Comércio brasileiro atinge novo recorde com alta de 0,5%
A queda do dólar impulsionou as vendas de produtos importados, resultando em um crescimento de 0,5% no comércio brasileiro entre fevereiro e março. Este desempenho representa a terceira alta consecutiva e levou o setor a atingir seu maior patamar histórico.
Na comparação anual, o comércio avançou 4%, e no acumulado de 12 meses, a expansão foi de 1,8%. As informações são da Pesquisa Mensal de Comércio, divulgada pelo Instituto Brasileiro de Geografia e Estatística (IBGE).
Desde outubro de 2025, o setor de comércio exibe uma tendência de alta, conforme ressaltou o analista Cristiano Santos. Dos oito grupos de atividades pesquisadas, cinco apresentaram variação positiva na comparação mês a mês.

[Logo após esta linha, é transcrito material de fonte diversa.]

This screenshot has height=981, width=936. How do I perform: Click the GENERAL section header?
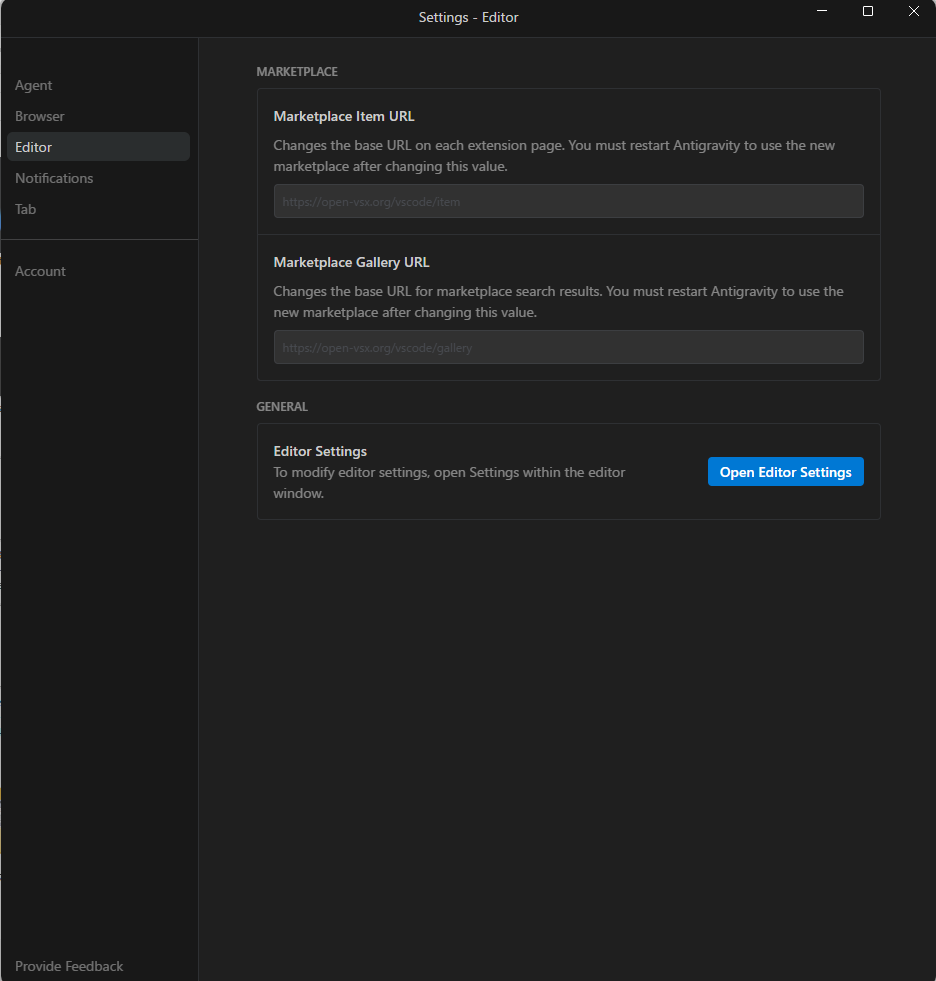point(282,407)
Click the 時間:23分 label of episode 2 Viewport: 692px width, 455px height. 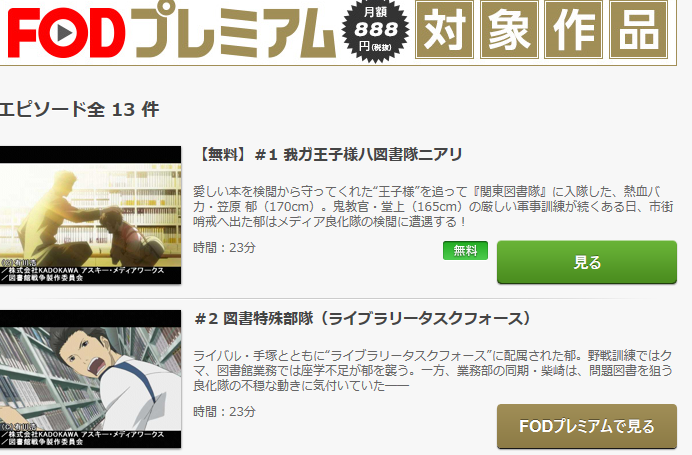[225, 412]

O crescimento de 5,7% na atividade de equipamentos para escritório, informática e comunicação foi impulsionado pela desvalorização do dólar frente ao real, tornando produtos importados mais acessíveis. Em março, a moeda americana teve o valor médio de R$ 5,23, contra R$ 5,75 um ano antes.
Apesar do aumento de preço dos combustíveis devido à guerra no Oriente Médio, a atividade de combustíveis e lubrificantes avançou 2,9%, com as receitas do setor crescendo 11,4% no mês, indicando que a demanda permaneceu estável.
Por outro lado, a queda de 1,4% em hiper, supermercados, produtos alimentícios, bebidas e fumo, que representa mais da metade do setor de comércio, pode ser atribuída à inflação, segundo o analista. No comércio varejista ampliado, que inclui atividades de atacado, o indicador subiu 0,3% entre fevereiro e março, com uma expansão de 0,2% nos últimos 12 meses.